A multiplicação das células plasmáticas e o excesso de proteínas danificam as células vermelhas e brancas do sangue, o que leva, muitas vezes, o paciente a fadiga e a anemia. Além disso, o sistema imunológico pode ser afetado, tornando o paciente suscetível a infecções. Em muitos casos, ocorre ainda a diminuição no número de plaquetas (trombocitopenia), ocasionando sangramentos.

 

 

As vertentes da doença e seu diagnóstico

 

O mieloma múltiplo pode ou não apresentar sintomas. No estágio inicial da doença, eles não existem porque o nível de proteínas ainda se encontra baixo e não requer tratamento. O diagnóstico geralmente ocorre após a realização de exames relacionados a outras patologias. Isto significa que os sintomas só aparecem na medida em que a doença progride. Ela ocorre em diversos tipos e suas vertentes são classificadas pela proteína que é apresentada em excesso.

A diferença está no comportamento do câncer. O plasmócito secreta imunoglobulina inteira ou parte dela. As principais são IgG e IgA. O excesso de proteínas pode vir no sangue ou na urina, nesse caso é chamada proteína de Bence Jones. “Por essa razão, é importante a realização periódica de exames de sangue, pois quanto antes for feito o diagnóstico, maiores serão as chances de controlar a doença, que evolui rapidamente e pode ser fatal”, explica o oncologista.

Os exames que auxiliam na descoberta do mieloma múltiplo são: exames de sangue (hemograma completo e testes bioquímicos), de urina (análise de proteínas especiais), exame ósseo (radiografia, ressonância magnética, tomografia computadorizada, cintilografia e densitometria óssea). E biópsia da medula óssea com exame citológico e histopatológico.

 

 

Um tratamento eficiente

 

O tratamento dessa doença depende do estágio do câncer, se a pessoa é assintomática – que não apresenta ou não constitui sintoma – e do seu estado geral de saúde. Nos estágios iniciais, em que não há presença de sintomas, o médico recomenda um acompanhamento criterioso e, quando a doença se manifesta, utiliza medicamentos como a talidomida (sedativo e anti-inflamatório), o velcade (composto de bortezomibe, que causa um retardo no crescimento tumoral), além da dexametasona (medicamento pertencente à classe dos corticosteroides, atuando no controle da velocidade de síntese de proteínas). “Na maioria dos pacientes, a associação destes medicamentos apresenta excelentes resultados, melhorando a dor, a anemia e a função renal. Em 80% dos casos, a doença responde muito bem ao tratamento”, acentua o especialista.

== == ==

### Tarefa:
Dê continuidade ao texto sobre o mieloma múltiplo a partir do ponto em que ele termina. Os registros não têm nenhum papel nesta atividade.

### Dados de origem:
== == ==

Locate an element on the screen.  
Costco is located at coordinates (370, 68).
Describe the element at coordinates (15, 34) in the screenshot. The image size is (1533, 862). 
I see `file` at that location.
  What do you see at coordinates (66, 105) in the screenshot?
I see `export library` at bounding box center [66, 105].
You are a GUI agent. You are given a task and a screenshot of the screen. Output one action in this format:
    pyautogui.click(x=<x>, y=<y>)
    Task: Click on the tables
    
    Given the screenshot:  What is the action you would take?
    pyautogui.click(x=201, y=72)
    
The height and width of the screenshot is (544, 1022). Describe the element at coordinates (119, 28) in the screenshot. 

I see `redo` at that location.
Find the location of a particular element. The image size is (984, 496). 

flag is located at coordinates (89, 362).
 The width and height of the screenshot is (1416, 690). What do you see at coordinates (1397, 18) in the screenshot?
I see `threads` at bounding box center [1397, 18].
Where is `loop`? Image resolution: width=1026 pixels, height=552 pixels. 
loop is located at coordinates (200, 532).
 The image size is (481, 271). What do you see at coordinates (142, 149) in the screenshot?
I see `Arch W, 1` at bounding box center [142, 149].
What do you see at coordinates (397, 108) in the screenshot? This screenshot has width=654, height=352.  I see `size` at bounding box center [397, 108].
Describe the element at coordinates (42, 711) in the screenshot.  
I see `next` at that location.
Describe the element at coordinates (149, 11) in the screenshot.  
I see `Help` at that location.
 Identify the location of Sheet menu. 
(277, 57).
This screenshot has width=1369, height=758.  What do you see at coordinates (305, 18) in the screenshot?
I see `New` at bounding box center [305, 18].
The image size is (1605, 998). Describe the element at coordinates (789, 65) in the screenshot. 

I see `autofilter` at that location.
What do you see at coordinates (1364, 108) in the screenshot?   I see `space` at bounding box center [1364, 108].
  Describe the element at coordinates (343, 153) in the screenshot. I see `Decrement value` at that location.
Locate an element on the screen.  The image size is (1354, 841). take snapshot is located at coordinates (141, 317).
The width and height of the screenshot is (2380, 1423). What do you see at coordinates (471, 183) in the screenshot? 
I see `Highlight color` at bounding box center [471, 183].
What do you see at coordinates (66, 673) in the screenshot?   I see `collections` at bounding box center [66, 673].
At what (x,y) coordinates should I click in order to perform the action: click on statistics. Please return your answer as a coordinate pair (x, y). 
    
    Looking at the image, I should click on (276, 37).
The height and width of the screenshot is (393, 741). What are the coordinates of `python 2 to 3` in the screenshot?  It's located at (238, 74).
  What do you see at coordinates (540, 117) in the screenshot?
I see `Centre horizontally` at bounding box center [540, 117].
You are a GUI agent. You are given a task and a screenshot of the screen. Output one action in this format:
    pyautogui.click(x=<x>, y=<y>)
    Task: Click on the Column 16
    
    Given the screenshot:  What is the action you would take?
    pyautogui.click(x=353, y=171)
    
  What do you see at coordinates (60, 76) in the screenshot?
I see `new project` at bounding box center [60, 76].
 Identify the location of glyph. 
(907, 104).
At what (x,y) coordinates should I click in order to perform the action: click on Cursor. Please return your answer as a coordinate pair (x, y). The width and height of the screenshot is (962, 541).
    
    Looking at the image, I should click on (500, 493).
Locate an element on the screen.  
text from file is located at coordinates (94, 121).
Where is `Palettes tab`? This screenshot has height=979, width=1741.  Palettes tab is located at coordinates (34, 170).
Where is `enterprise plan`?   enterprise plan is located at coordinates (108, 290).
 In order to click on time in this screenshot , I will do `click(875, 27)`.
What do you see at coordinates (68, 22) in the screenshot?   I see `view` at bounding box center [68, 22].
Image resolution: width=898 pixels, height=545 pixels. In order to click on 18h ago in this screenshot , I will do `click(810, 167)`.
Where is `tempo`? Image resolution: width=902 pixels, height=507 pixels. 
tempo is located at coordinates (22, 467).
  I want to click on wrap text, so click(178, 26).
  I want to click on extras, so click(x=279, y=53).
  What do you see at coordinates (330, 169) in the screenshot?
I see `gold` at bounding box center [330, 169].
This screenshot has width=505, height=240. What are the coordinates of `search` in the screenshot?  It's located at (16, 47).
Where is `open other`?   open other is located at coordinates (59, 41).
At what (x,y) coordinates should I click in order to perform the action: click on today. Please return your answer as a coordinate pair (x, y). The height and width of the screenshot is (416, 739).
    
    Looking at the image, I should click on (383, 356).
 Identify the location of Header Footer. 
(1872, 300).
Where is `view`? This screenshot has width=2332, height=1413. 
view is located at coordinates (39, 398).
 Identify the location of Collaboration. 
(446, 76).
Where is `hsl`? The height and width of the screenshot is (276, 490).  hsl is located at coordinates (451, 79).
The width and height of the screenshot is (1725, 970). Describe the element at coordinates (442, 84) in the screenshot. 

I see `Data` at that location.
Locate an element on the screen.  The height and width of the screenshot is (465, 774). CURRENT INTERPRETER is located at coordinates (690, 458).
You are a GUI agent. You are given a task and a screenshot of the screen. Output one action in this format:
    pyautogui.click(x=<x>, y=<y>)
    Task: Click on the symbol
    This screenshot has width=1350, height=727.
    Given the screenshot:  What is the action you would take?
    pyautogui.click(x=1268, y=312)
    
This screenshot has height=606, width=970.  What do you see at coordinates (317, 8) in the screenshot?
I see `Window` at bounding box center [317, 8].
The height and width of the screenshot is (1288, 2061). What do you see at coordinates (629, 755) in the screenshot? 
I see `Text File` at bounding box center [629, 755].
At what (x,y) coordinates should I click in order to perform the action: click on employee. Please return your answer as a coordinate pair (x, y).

== == ==

### Resultado da tarefa:
Foi o que aconteceu com a advogada Ana Manso Sayão Comegno, de 48 anos, que após um pequeno sangramento no nariz descobriu a presença de um mieloma em estágio inicial. “Não sentia nada, tinha uma vida ativa e saudável e somente depois da terceira cauterização no nariz é que um hemograma mostrou a doença”, conta. A paciente iniciou o tratamento com a associação de medicamentos e dois anos depois realizou o autotransplante de medula óssea. “O tratamento não foi fácil, mas o importante é que hoje estou bem, sinto-me recuperada e procuro viver melhor do que vivia antes da doença”, comemora.

Basicamente, o mieloma é tratado com a quimioterapia e a radioterapia. Em situações mais graves, é necessário que o paciente se submeta ao transplante autogênico, ou autotransplante, quando as células-tronco do sangue provêm do próprio indivíduo transplantado (receptor). Este tipo de transplante consiste na substituição de células doentes por células normais de medula óssea, com o objetivo de reconstituição de uma nova medula, aumentando em longo prazo as chances de controle da doença. De modo geral, o transplante tem garantido aos pacientes pelo menos cinco anos sem a presença da doença.

 

 

Lutando contra o mal

 

Os pacientes com mieloma estão vivendo mais. Uma doença que antes poderia matar em dois meses, hoje já é possível que a pessoa conviva com ela por muitos anos. Um bom exemplo disso é o caso do engenheiro Christóvão, que há mais de sete anos convive com o câncer. Porém, mesmo depois das sessões de quimioterapia e do transplante, os pacientes com mieloma precisam de acompanhamento médico, para medir a evolução do quadro, e também para a administração de medicamentos.